Increasing avalanche photodiode (APD) gain increases a receiver's signal-to-noise ratio (SNR) as long as the avalanche noise remains less than the noise of the preamplifier. Optimal receiver sensivity is obtained when avalanche noise is comparable to preamplifier noise.

The response of the canonical pin diode is intrinsically quantum-limited: each photon absorbed creates only a single electron-hole pair to contribute to the photocurrent. This limitation can be circumvented to obtain more photocurrent per photon by designing an avalanche photodiode (APD) in which carrier acceleration in a high-field multiplication region is sufficient to create additional carriers by impact ionization. This so-called avalanche process leads to internal gain.

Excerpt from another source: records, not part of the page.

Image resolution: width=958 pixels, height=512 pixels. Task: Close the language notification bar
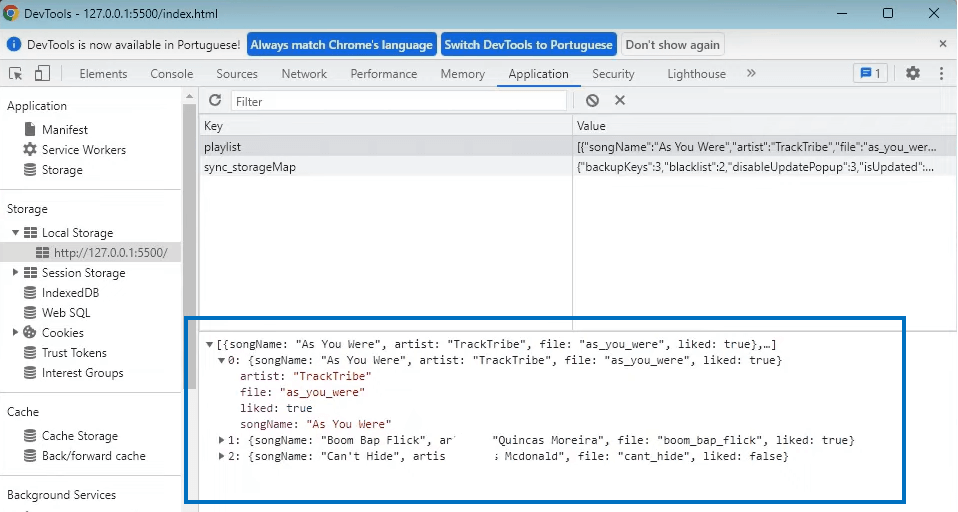click(x=942, y=44)
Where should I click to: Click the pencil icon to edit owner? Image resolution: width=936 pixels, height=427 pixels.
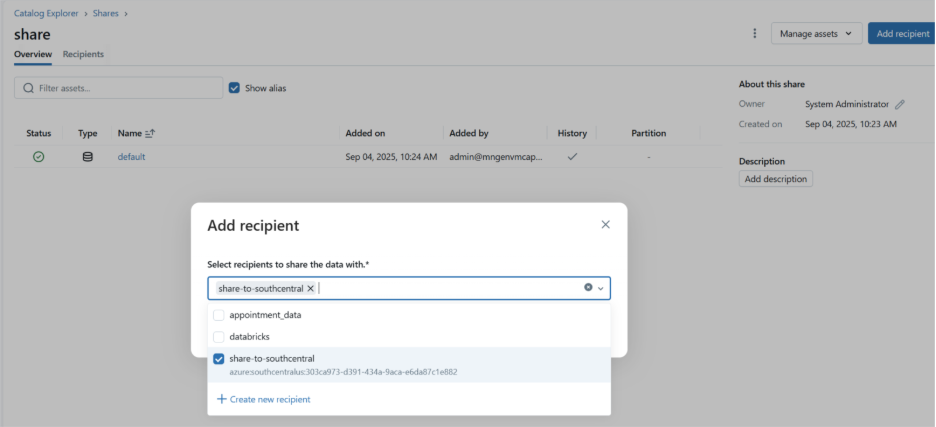900,104
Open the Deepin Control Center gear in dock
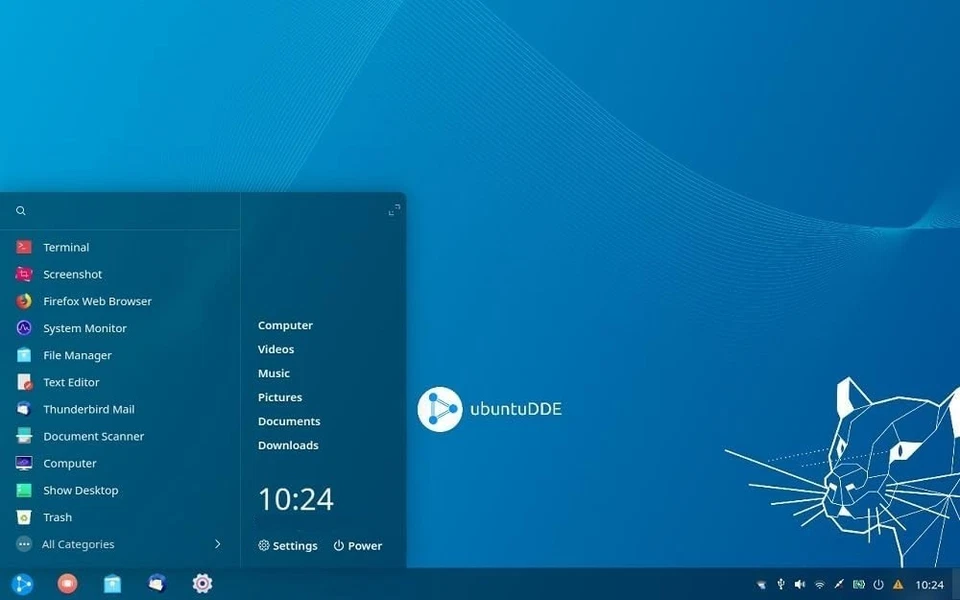The height and width of the screenshot is (600, 960). 202,583
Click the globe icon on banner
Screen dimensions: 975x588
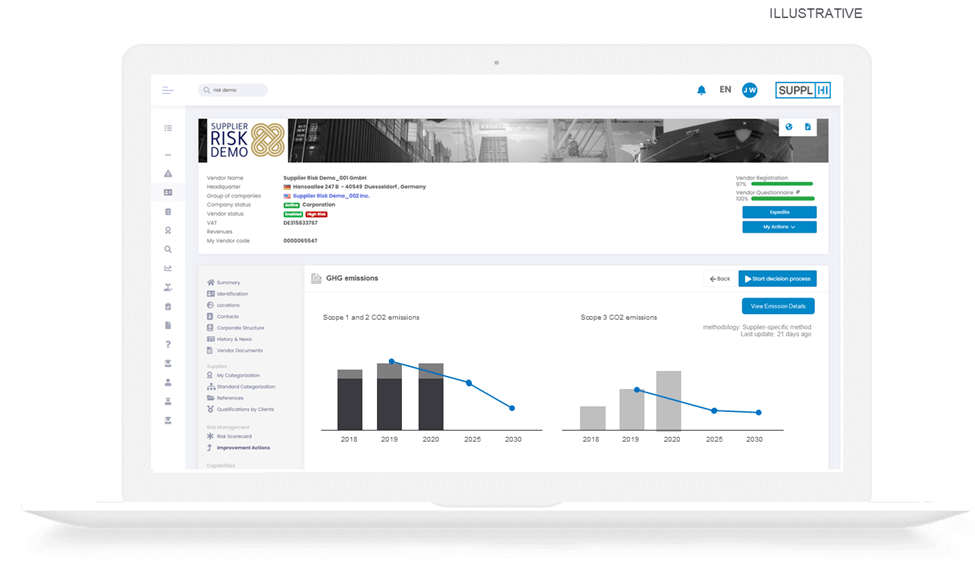(x=789, y=127)
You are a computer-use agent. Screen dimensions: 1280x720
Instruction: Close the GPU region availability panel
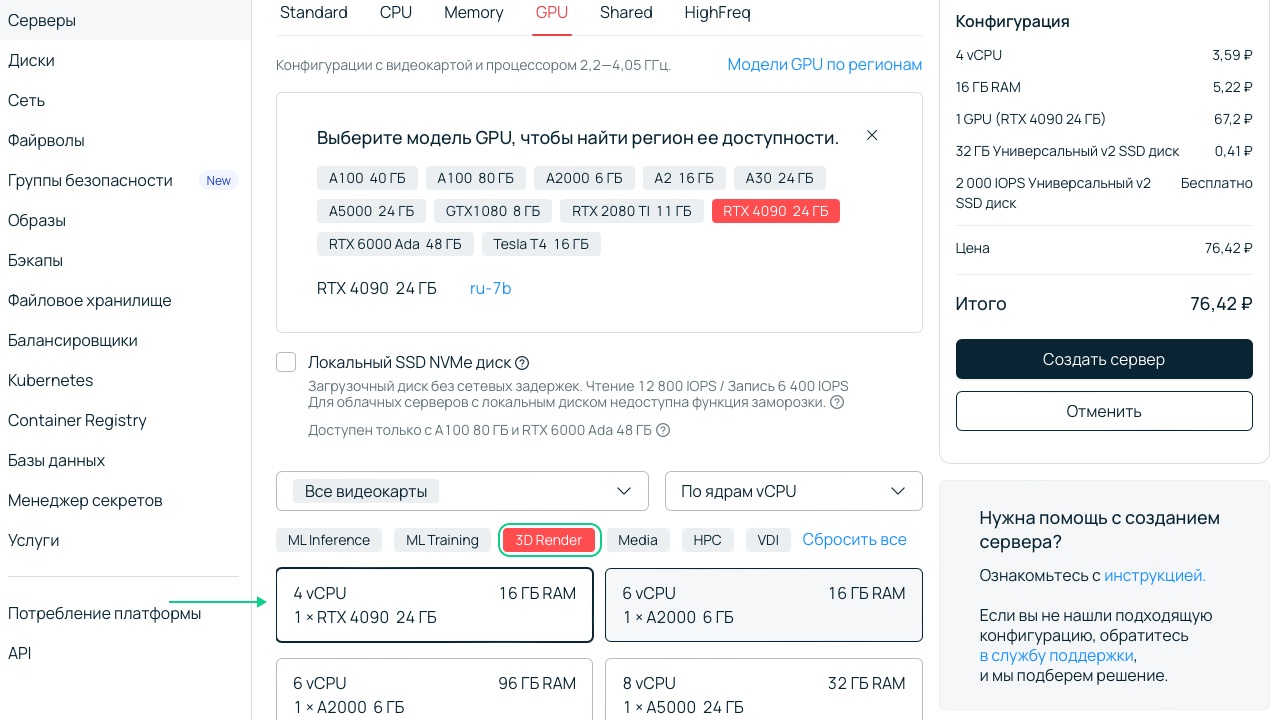tap(871, 135)
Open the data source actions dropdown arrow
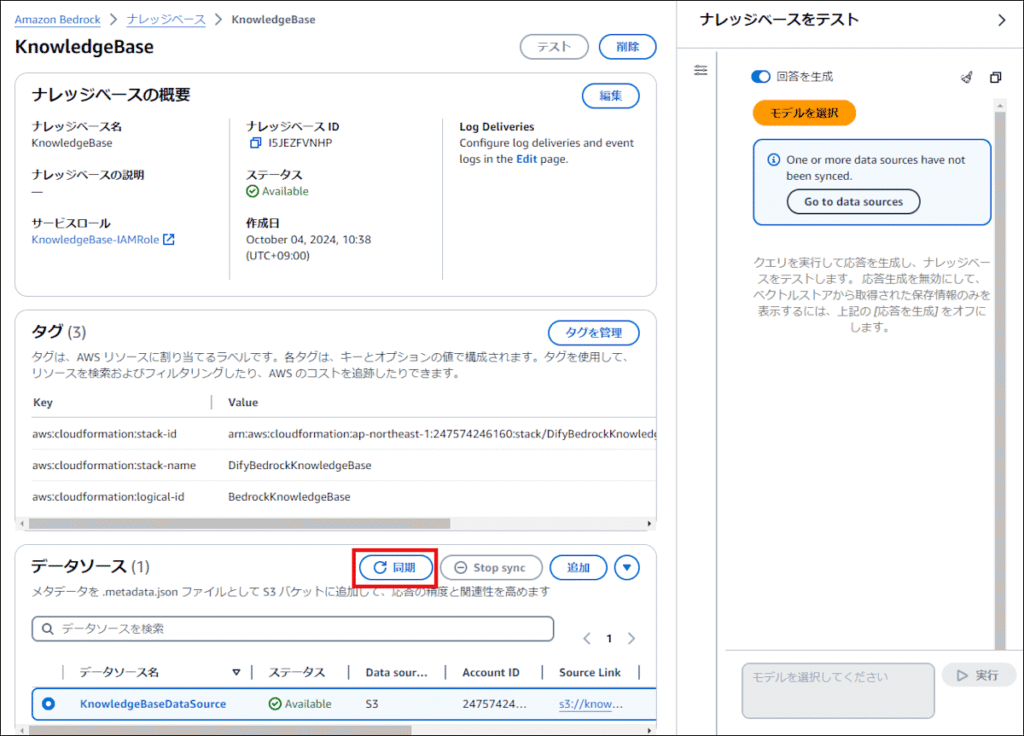The height and width of the screenshot is (736, 1024). 627,568
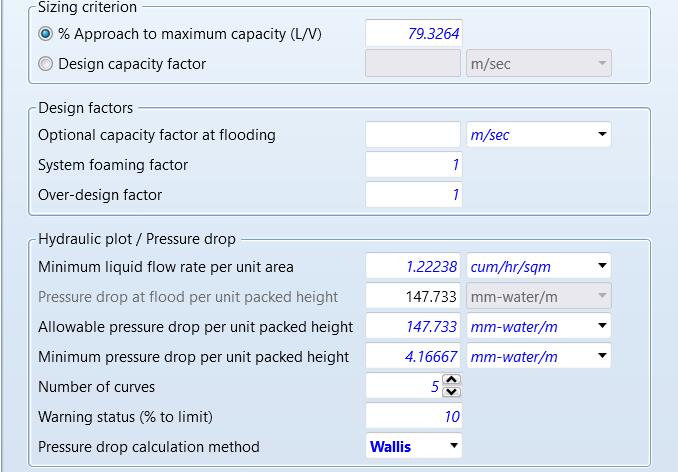Select % Approach to maximum capacity radio

[x=46, y=34]
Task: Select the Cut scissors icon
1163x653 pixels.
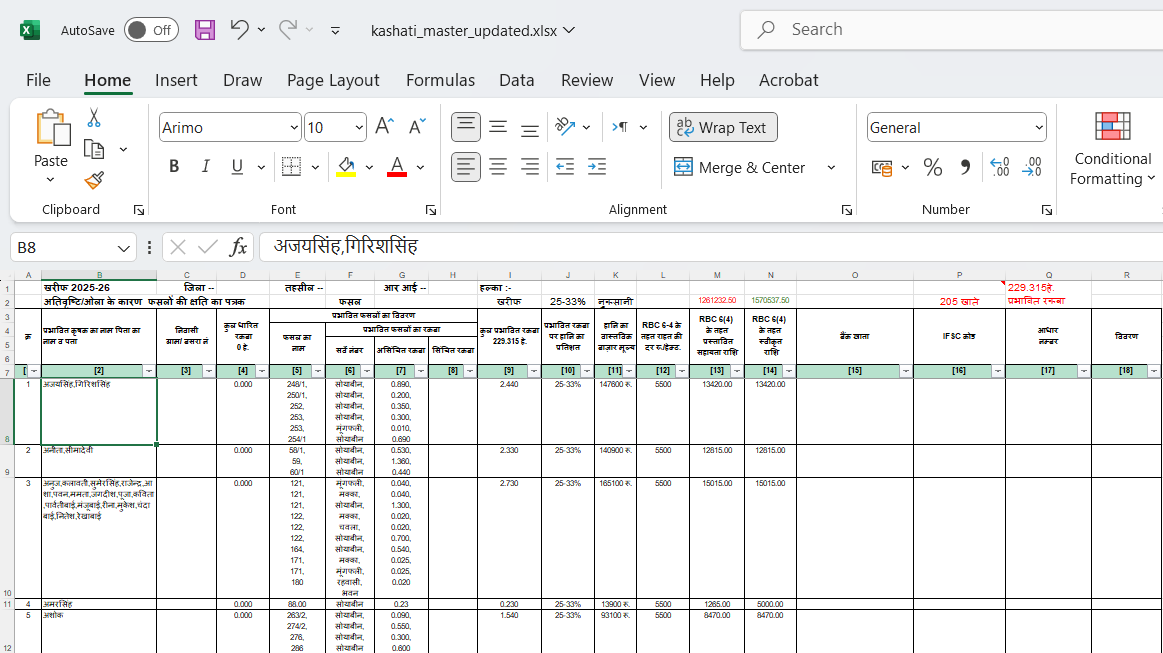Action: tap(94, 118)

The randomness of the avalanche process makes an APD inherently noisy relative to a pin diode. However, increasing the APD gain will increase a receiver's signal-to-noise ratio (SNR) as long as the avalanche noise remains less than the noise of the preamplifier (that dominates other receiver noise sources at high bit rates). The optimal receiver sensitivity is obtained for the gain M* at which the avalanche noise is comparable to the preamplifier noise (see figure). Typical 10 Gbits/s APD-based receivers show sensitivity improvements by 5 to 6 dB relative to comparable pin-based devices, and at 2.5 Gbit/s, sensitivity improves by 7 to 8 dB.